He did not reveal which film had been stolen but said the company would not give in to the blackmail attempt, according to The Hollywood Reporter, quoting Iger from a meeting in New York with employees of the Disney-owned ABC television network.

The weekly reported on its website — citing multiple unnamed sources — that Disney was working with federal agents and monitoring for leaks online.

Movie website Deadline identified Pirates of the Caribbean: Dead Men Tell No Tales, which opens on May 26, as the target, without revealing its sources, while some film writers speculated on Twitter that Pixar’s Cars 3, due for release next month, might have been hit.

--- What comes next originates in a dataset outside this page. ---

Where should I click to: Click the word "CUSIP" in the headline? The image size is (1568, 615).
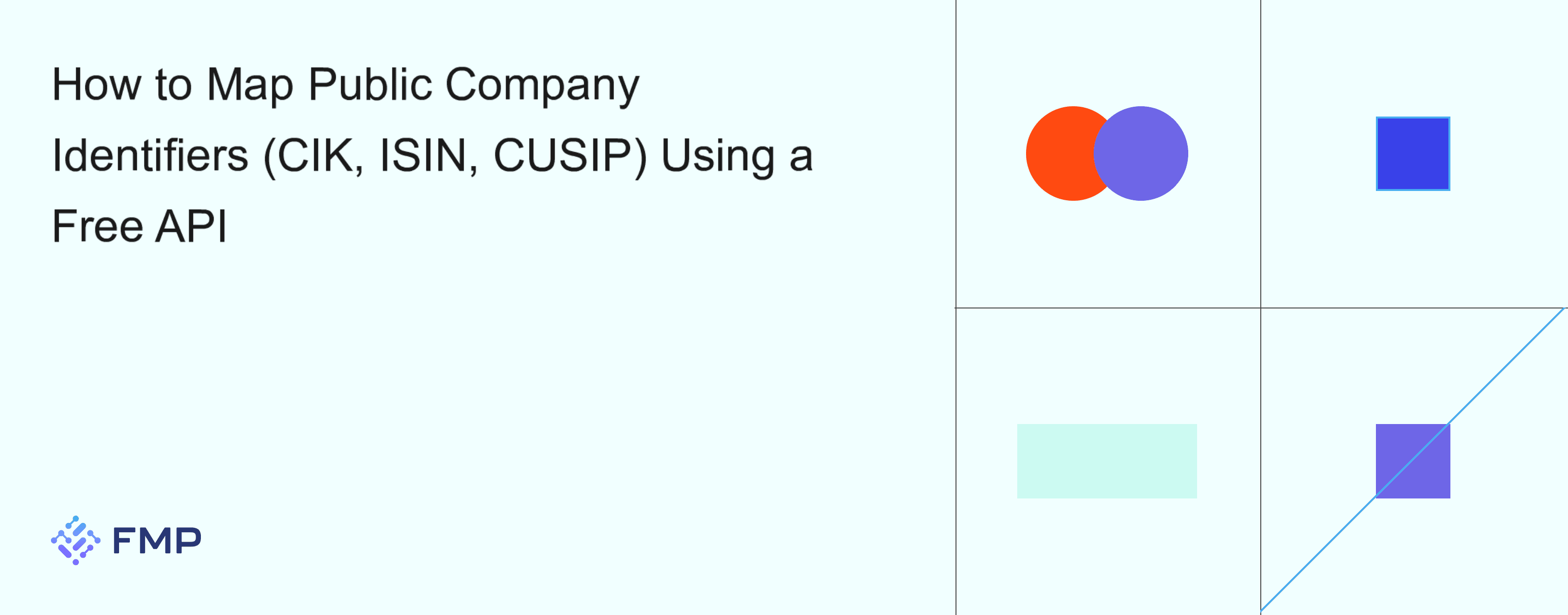pos(570,156)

Although both films are expected to do well for Disney, their profits are likely to be dwarfed by another film on the company’s slate, Star Wars: The Last Jedi, which hits theatres on Dec 15.

“IMO, if it were Last Jedi, he would pay in a heartbeat. But Pirates... meh,” Ryan Parker, a staff writer on the Hollywood Reporter, speculated on Twitter.

The cyber-thieves demanded to be paid in online currency Bitcoin and are threatenin­g to release five minutes of the movie, followed by 20-minute segments until the ransom is delivered.

The hack follows a recent cyber attack on internet streamer Netflix that led to 10 episodes of Orange is the New Black being leaked ahead of release.

Dead Men Tell No Tales is the fifth in the Pirates of the Caribbean series, which stars Johnny Depp and has taken US$3.7 billion (RM15.9 billion) at the box office since 2003.

Sci-fi novelist Paul Tassi, who comments on technology and the internet for Forbes Magazine, said Pirates would be unlikely to suffer were it the target, since its release date is so near.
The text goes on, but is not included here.